Si costituisce una nuova associazione culturale. Per principio vi si esclude ogni discorso su Dio. "Per essere indipendenti" dicono "e non escludere nessuno dai nostri interessi". Bugie! Intanto si esclude Dio. È logica coerente e intelligente?!
     Si pubblica un nuovo settimanale e a chi si presenta, magari invitato a collaborare, con la dichiarata volontà di parlare anche di Dio o, meglio, con le parole di Dio (mica bazzecole per una rivistina!), si dice che non c'è bisogno di lui, per non diventare di parte(!come se mettersi dall'altra parte di Dio, non sia essere di parte!) e non udire prediche.

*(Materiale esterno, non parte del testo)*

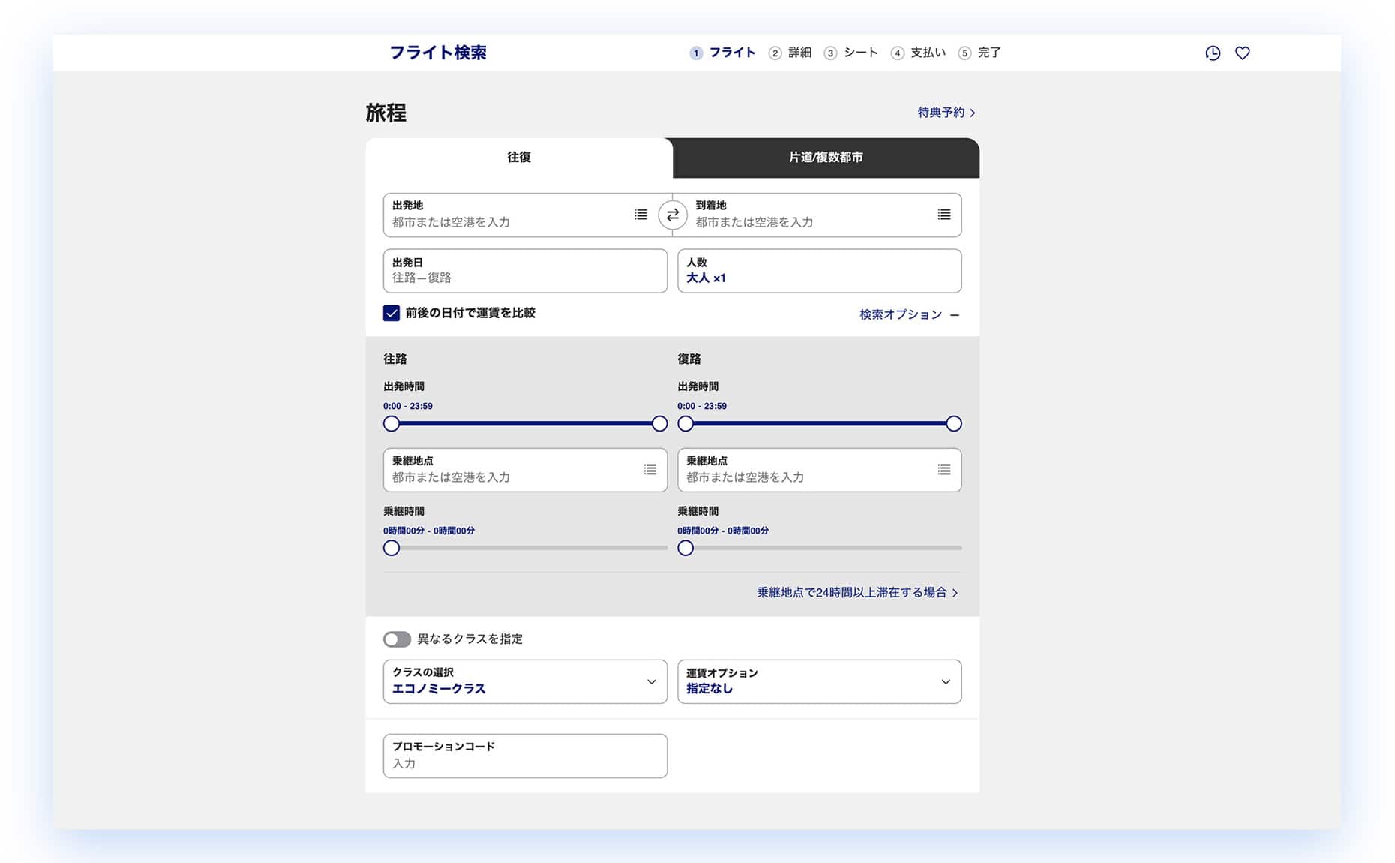Click the プロモーションコード input field

524,756
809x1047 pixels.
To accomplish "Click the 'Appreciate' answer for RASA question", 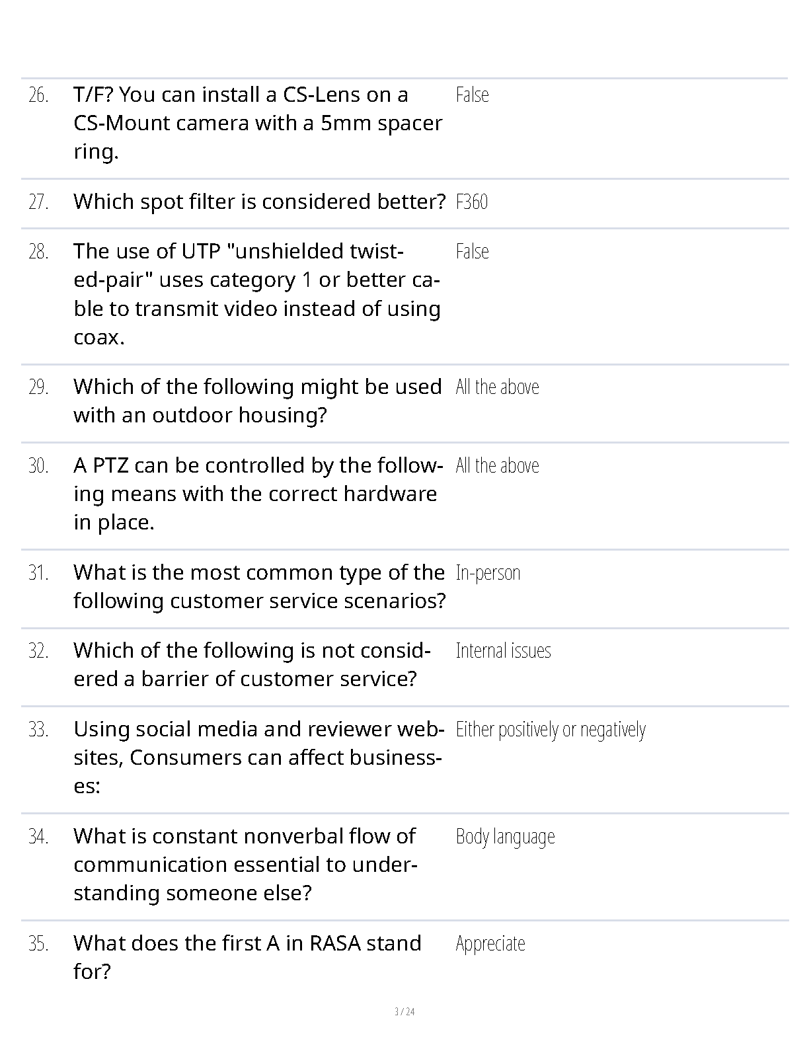I will (490, 944).
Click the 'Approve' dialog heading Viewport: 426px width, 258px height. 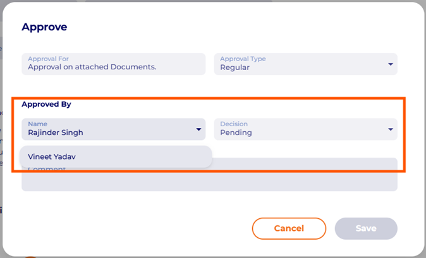[x=44, y=27]
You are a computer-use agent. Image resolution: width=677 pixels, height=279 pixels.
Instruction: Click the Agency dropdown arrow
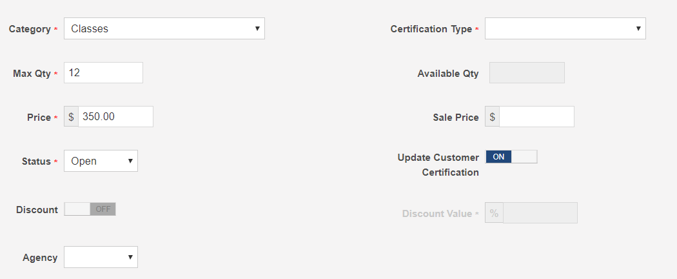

Dio è proscritto, e deve cercare una stalla dove rinascere tra di noi: una stalla o una panchina accanto a un barbone.

Non c'è bisogno di predica: si scusano e rifiutano.
     E chi dice che parlare di Dio, con Dio e con le parole di Dio, deve diventare una predica?
     I linguisti notano che il linguaggio religioso è spesso di tipo esortativo: la preghiera si risolve frequentemente in una esortazione a Dio; il sermone in una esortazione (più o meno gradita o sopportata) ai circostanti.
     Però il discorso religioso può anche essere una semplice "esposizione" del pensiero e della fede..
     E, dentro il contesto del dialogo tra uomini, il pensiero religioso si presenta come un'opinione (è questo il nativo concetto di "dogma") che s'appoggia umilmente sulla parola di Dio, anziché su quella di Heidegger! Si può parlare di Dio, con una semplice opinione. La mia opinione convinta, di credente, cittadino al pari degli altri.
     Mi viene da sorridere al pensiero di chi rifiuta Dio trasmesso attraverso le opinioni, quando in tempi non lontani giurava e proclamava idee, basandosi sulle precarie opinioni di Marx.